6 Name: #!/usr/bin/anonymous : 2007-09-02 22:23 ID:Heaven

>>2,5
You guys sound like Linux programmers. :( Come on, not every Unix is that bad, and not every programmer is as confused and despairing as you.

(I'll just preemptively add that I'm wrong, so nobody feels a need to argue with or respond to this.)

7 Name: #!/usr/bin/anonymous : 2007-09-03 12:42 ID:Heaven

>>1
once you've got it detecting the width, what are you going to do when your output is to a pipe or file redirection?

if it's interactive, use ncurses; if it's not, just pick a line with that makes sense and let other more suitable utils handle paging and wrapping if the user desires it.

8 Name: #!/usr/bin/anonymous : 2007-09-03 12:43 ID:Heaven

pick a line width, too

9 Name: #!/usr/bin/anonymous : 2007-09-03 23:36 ID:Heaven

>>6
Yeah.
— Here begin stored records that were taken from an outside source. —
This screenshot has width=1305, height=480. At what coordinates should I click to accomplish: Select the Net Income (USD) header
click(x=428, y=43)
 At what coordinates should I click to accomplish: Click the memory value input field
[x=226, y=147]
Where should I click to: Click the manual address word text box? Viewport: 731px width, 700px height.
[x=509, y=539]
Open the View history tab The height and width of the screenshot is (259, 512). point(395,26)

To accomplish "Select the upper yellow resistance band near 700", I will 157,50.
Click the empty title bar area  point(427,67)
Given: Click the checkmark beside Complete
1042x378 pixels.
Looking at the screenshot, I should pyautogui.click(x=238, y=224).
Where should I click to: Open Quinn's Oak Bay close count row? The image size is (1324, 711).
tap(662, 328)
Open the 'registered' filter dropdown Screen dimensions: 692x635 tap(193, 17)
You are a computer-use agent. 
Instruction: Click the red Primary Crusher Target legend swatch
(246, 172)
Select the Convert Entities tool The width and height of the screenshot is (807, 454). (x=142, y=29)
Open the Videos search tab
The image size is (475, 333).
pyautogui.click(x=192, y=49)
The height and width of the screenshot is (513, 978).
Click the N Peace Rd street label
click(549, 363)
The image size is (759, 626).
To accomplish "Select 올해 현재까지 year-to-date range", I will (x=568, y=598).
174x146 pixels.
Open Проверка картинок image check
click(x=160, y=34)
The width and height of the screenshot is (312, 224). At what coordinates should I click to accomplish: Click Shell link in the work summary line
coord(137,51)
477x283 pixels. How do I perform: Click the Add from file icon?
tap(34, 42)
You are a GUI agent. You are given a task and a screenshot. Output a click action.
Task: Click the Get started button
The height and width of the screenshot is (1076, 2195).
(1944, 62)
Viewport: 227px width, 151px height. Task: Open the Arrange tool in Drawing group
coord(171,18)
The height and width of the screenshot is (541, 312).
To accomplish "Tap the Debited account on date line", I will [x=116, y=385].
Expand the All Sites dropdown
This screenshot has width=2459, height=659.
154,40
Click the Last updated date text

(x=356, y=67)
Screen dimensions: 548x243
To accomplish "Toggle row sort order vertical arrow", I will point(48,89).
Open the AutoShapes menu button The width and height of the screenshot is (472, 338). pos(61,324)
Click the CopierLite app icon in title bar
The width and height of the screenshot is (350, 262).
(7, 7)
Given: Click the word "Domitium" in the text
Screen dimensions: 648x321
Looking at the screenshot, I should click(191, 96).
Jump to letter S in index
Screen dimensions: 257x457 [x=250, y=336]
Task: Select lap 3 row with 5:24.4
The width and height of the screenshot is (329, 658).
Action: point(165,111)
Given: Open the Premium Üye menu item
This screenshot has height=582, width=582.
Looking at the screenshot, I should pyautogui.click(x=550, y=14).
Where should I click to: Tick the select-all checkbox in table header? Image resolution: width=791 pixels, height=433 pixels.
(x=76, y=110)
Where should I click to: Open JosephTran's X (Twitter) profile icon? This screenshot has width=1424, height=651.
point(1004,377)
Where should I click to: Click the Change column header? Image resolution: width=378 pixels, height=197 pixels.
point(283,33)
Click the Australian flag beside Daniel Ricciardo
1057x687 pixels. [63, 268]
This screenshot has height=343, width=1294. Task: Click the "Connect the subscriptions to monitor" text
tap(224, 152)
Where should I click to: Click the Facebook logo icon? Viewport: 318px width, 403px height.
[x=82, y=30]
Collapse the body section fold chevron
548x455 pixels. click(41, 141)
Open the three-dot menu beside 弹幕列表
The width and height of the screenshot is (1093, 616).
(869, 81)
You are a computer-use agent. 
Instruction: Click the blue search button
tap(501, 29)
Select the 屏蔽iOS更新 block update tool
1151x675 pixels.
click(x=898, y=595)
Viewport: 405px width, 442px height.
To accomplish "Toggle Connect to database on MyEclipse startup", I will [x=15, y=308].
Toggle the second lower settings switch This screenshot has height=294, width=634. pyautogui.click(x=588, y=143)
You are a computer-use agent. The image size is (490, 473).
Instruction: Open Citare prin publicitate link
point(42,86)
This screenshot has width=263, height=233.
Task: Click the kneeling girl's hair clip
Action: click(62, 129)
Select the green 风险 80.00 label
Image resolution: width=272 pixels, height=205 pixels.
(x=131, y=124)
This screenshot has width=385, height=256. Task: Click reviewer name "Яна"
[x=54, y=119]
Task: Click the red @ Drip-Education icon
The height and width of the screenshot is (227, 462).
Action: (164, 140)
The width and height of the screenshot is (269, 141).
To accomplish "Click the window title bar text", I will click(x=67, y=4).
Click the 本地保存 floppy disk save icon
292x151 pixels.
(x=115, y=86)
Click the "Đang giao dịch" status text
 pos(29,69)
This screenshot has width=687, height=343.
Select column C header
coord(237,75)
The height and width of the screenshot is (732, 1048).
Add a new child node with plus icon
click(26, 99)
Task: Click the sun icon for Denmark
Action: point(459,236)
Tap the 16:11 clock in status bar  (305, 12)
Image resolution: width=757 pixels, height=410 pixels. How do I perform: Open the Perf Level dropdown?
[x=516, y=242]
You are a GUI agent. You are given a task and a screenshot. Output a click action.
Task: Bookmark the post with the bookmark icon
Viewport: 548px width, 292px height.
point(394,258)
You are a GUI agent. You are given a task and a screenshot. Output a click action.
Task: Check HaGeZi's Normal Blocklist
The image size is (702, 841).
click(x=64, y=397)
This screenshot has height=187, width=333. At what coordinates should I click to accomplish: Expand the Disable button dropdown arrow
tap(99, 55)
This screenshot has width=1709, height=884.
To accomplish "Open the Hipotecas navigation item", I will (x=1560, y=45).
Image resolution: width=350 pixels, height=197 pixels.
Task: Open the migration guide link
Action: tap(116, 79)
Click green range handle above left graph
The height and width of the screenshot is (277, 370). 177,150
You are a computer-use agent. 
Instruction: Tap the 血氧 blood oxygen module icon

For some reason, outputting terminal control codes directly from an application (i.e. not through some library) is considered dirty by younger Unix types. IMO this has nothing to do with Linux though; xterm is xterm regardless of particulars.

I guess most of us took a look at what's inside termcap and lost a few points of sanity to the ghosts of perverse old VT100 variant terminals that perhaps someone was still using in the mid-eighties.

10 Name: #!/usr/bin/anonymous : 2007-09-04 12:46 ID:Heaven

>>9

> I guess most of us took a look at what's inside termcap and lost a few points of sanity to the ghosts of perverse old VT100 variant terminals that perhaps someone was still using in the mid-eighties.